PASSAGE TO READ:
Offer Letter vs. Medical Contract
What’s the difference between an offer letter and an actual employment contract and then, is the offer letter binding? Some employers will ask that the physician sign an offer letter and the offer letter dictates basic terms of the agreement. Generally, salary, any other kind of compensation, signing bonuses, relocation assistance, maybe getting into the benefits of PTO, what they’ll pay for as far as dues and fees, maybe what the basic terms of the non-compete are, very base level things like your PTO will be 30 days or your base compensation in year one will be $300,000. Many physicians don’t want to go through the hassle or expense of drafting an employment agreement if they can’t at least come to terms on the basic level of what will be in the employment agreement itself.
Now, many physicians will ask, okay, I have signed the offer letter. I now have the employment agreement and after reviewing it, I don’t like what’s in there, or maybe it’s substantially different than what was in the offer letter. Am I bound to the offer letter? And the answer to that is no. Although the basic terms have been agreed to and will then be incorporated into an employment agreement, there are simply so many complicated and nuanced things that could be in an employment agreement that after reviewing the basic terms, the job looks great, but then getting into the actual details of the employment agreement, the job doesn’t look so great anymore. Usually, the areas that might not be in the offer letter but might make an employment agreement terrible would be the kind of nuts and bolts of the non-compete and non-solicit.

ASSIGNED TASK 1: In the passage on offer letters and employment contracts, which areas are usually left out of the offer letter but can make an employment agreement terrible?
ASSIGNED TASK 2:
Decide whether each statement agrees with the passage on offer letters and employment contracts. Answer yes or no for each, quoting the deciding words of the passage.
(a) An offer letter sets out the basic terms of the agreement.
(b) Many physicians are willing to draft an employment agreement before agreeing on its basic terms.
(c) A physician who has signed an offer letter is bound to it.
ASSIGNED TASK 3: Extend the passage on offer letters and employment contracts onward from its final sentence.
The items that come next are separate material, unrelated to the passage on offer letters.

SOURCE DATA:
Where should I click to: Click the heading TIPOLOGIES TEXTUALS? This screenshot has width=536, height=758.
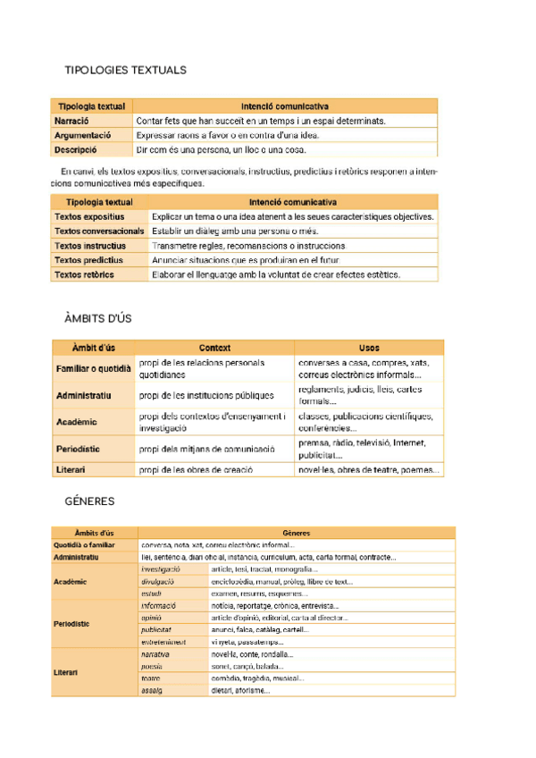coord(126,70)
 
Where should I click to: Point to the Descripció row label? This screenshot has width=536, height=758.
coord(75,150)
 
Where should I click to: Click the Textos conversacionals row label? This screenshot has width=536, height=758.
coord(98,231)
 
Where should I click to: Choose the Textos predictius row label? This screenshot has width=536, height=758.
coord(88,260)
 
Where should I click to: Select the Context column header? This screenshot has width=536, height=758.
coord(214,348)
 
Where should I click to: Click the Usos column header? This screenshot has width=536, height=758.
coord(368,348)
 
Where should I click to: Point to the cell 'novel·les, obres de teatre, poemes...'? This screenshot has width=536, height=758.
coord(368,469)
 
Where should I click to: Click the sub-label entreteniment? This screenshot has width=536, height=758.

REPLY 1: The nuts and bolts of the non-compete and non-solicit.

REPLY 2:
(a) Yes: "the offer letter dictates basic terms of the agreement"
(b) No: "Many physicians don’t want to go through the hassle or expense of drafting an employment agreement if they can’t at least come to terms on the basic level of what will be in the employment agreement itself."
(c) No: "Am I bound to the offer letter? And the answer to that is no."

REPLY 3:
If the offer letter says it’s one year and five miles, then when you get into the agreement, when you get into the details, it’s one year, but then it’s five miles from every single facility that a healthcare network owns. One location for five miles is usually reasonable. 100 locations for five miles obviously is not. And that itself could be, for a physician, an absolute no, I’m not signing this agreement. It has this. Or maybe if someone’s on a net collection-based compensation structure for a contract and in the offer letter it says, you’ll get 40% of all net collections, but then in the actual agreement, it’ll say, when the contract terminates, you won’t get any collections after that. The physician in that scenario would be essentially working for free for the last three months because they wouldn’t get anything that they produced and collected after the contract ends.
And that can be an absolute no, I’m not signing this. So, in short, no, the offer letter is not binding. Things can absolutely change from the offer letter into the details of the actual employment agreement. And it is well within the rights of the physician, after reviewing the details of the employment agreement to tell the employer, I’m not going through or at least negotiating some changes to make it palatable to them and saying, although I signed the offer letter, I understand that, but I’m not signing this agreement. And there’s not much the employer can do about that.